- **Exercise objective**
Below is a set of entries; copy all of them exactly.

═════ Dataset records

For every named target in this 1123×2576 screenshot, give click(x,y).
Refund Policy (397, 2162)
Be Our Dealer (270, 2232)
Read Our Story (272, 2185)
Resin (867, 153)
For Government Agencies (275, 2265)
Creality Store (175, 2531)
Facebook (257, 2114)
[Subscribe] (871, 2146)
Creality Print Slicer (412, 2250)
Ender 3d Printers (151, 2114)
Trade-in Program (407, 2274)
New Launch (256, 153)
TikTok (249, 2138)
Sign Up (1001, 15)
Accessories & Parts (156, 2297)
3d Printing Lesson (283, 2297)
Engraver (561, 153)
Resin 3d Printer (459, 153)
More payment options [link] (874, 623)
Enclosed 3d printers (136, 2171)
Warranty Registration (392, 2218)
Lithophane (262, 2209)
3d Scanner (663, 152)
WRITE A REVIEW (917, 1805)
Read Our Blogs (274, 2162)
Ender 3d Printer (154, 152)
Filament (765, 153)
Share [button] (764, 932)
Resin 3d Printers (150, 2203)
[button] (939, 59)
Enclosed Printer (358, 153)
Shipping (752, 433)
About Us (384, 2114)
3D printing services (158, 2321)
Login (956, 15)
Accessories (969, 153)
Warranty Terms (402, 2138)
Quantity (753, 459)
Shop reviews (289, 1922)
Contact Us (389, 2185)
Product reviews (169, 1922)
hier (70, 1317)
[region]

══════════

- **Finished exercise**
For every named target in this 1123×2576 screenshot, give click(x,y).
Refund Policy (397, 2162)
Be Our Dealer (270, 2232)
Read Our Story (272, 2185)
Resin (867, 153)
For Government Agencies (275, 2265)
Creality Store (175, 2531)
Facebook (257, 2114)
[Subscribe] (871, 2146)
Creality Print Slicer (412, 2250)
Ender 3d Printers (151, 2114)
Trade-in Program (407, 2274)
New Launch (256, 153)
TikTok (249, 2138)
Sign Up (1001, 15)
Accessories & Parts (156, 2297)
3d Printing Lesson (283, 2297)
Engraver (561, 153)
Resin 3d Printer (459, 153)
More payment options [link] (874, 623)
Enclosed 3d printers (136, 2171)
Warranty Registration (392, 2218)
Lithophane (262, 2209)
3d Scanner (663, 152)
WRITE A REVIEW (917, 1805)
Read Our Blogs (274, 2162)
Ender 3d Printer (154, 152)
Filament (765, 153)
Share [button] (764, 932)
Resin 3d Printers (150, 2203)
[button] (939, 59)
Enclosed Printer (358, 153)
Shipping (752, 433)
About Us (384, 2114)
3D printing services (158, 2321)
Login (956, 15)
Accessories (969, 153)
Warranty Terms (402, 2138)
Quantity (753, 459)
Shop reviews (289, 1922)
Contact Us (389, 2185)
Product reviews (169, 1922)
hier (70, 1317)
[region]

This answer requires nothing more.